According to the human rights organization Save the Children, some 79 people have been killed in the camp this year. At least three children were shot to death and 14 deaths of kids were "attributed to various incidents like fires."
“These unbearable conditions have taken a significant toll on children’s already-suffering mental health. Donors must ensure that humanitarian organizations have the needed funds to provide children in al-Hol and other camps in north-east Syria with psychosocial support,” said Semaan.
While some Syrians are granted permission to permanently leave the camp, a number of obstacles– such as fear of return to areas under the control of the Syrian regime, family separation, the reluctance of women to return without their male relatives who are either detained or missing and high transportation costs – bar their return to their homes, it noted.
"Due to insufficient funding, humanitarian organizations operating in northeast Syria are unable to provide protection services for Syrian children when they leave al-Hol camp, often exposing them to the risk of child trafficking, early marriage or recruitment by armed forces."
Amnesty International also highlighted that for Iraqi and "third national children," repatriation is their "only chance" of leaving the camp.
Last week, the YPG/PKK terrorist group set 19 families free, comprising of 70 people, who were allowed to leave the camp following talks with tribal leaders in the region. On Sept. 15, YPG/PKK terrorists handed over 324 Syrian nationals, mostly women and children, and 115 Iraqi families on Sept. 29 to Iraqi government officials from the camp in al-Hol. YPG/PKK terrorists had previously released hundreds of Daesh members from the camp.

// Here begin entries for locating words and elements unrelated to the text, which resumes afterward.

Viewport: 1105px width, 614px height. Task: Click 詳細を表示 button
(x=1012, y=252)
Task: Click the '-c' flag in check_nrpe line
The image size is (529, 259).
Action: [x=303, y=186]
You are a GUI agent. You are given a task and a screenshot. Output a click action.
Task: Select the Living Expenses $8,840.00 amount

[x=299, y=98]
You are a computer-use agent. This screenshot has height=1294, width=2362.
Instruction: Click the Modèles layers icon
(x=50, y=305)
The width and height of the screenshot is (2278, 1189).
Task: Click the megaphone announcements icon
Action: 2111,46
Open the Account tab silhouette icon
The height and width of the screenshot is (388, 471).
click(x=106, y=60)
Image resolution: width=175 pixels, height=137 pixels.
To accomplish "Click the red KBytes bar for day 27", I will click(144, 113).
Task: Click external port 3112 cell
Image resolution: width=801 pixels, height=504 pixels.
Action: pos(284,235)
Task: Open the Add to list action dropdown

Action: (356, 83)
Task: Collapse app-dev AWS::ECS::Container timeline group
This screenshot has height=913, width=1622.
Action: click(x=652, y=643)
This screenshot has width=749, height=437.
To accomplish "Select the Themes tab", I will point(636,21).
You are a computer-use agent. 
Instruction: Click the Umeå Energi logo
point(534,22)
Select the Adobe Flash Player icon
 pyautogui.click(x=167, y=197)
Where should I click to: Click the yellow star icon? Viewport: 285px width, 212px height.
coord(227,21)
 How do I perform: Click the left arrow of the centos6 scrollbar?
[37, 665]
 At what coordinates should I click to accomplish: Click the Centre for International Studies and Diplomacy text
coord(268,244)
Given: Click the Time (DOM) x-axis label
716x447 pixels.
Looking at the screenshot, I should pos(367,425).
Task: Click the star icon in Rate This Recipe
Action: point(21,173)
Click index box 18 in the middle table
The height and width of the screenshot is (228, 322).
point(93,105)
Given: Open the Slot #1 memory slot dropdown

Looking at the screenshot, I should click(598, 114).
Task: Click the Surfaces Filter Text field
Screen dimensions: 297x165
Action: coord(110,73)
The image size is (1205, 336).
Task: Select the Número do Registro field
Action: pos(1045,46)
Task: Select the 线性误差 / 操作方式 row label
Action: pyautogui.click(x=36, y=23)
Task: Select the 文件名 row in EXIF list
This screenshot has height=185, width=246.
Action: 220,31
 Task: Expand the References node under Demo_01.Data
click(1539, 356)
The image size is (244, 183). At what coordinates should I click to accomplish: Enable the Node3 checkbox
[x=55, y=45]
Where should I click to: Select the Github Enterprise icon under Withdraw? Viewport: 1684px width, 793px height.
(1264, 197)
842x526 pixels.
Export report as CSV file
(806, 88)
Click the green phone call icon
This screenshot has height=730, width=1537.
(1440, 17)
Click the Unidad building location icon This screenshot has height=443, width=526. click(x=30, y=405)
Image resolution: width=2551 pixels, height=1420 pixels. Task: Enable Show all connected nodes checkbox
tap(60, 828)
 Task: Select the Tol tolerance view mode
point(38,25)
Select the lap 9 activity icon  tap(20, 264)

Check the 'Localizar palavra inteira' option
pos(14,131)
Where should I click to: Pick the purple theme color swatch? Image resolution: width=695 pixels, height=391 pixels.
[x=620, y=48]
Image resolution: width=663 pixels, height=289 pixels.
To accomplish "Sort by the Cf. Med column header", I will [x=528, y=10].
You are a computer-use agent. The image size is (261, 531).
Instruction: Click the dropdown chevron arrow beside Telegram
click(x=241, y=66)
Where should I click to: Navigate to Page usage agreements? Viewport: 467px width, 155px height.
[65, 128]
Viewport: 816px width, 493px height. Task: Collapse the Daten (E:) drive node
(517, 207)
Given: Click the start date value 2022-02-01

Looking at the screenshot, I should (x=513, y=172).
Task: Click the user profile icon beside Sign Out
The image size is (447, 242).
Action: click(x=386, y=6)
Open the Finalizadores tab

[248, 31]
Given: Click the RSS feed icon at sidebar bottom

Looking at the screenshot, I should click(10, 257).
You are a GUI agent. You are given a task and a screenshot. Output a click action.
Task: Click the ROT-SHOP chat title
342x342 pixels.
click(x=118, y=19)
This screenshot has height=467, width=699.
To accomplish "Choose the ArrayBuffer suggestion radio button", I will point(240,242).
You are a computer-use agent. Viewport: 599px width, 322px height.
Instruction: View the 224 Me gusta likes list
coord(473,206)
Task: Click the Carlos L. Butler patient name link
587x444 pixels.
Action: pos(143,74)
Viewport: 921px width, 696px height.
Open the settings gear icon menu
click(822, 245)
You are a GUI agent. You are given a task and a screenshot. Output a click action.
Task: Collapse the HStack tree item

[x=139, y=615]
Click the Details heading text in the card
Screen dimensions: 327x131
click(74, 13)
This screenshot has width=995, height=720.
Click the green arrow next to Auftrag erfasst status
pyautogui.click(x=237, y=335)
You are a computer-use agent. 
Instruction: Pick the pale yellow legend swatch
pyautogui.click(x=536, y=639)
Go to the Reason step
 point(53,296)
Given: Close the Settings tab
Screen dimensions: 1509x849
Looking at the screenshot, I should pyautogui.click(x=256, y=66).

In its more than 30-year terrorism campaign against Turkey, the PKK – listed as a terrorist organization by Turkey, the U.S. and the European Union – has been responsible for the deaths of nearly 40,000 people, including women, children and infants. The YPG is the PKK's Syrian branch.
The YPG/PKK built the camp in April 2017 in al-Hol to keep civilians who fled clashes with the Daesh terrorist group in Deir el-Zour and also some Daesh members and their families. According to local sources, civilians detained by the terrorist group live in inhumane conditions in the camp.
Non-hygienic toilets and shower cabins, torn tents, expired food, a lack of medication for those with chronic illnesses and lack of patient care are some of the main problems at the camp.
The U.N. and nongovernmental organizations (NGOs) warn that the humanitarian situation in the camp is growing worse every day and have sought access to centers where Daesh militants are held.
According to a U.N. official, the camp was initially built to house up to 10,000 internally displaced people, but more than 73,000 individuals remain interred. The vast majority of those at the camp are women and children under the age of 12.
The U.N. Office to the High Commissioner for Human Rights (OHCHR) says some 60,000 Syrians, Iraqis and nationals from other troubled territories have been staying in the filthy camp since 2019 when the conflict with Daesh terrorist group ended. Among the people living in the camp are people with alleged links to the Daesh organization, however, thousands of people have no links to the group whatsoever.
“Governments must stop flouting their international human rights obligations to uphold these children’s right to life, survival and development and promptly repatriate them as a matter of urgency," Semaan said.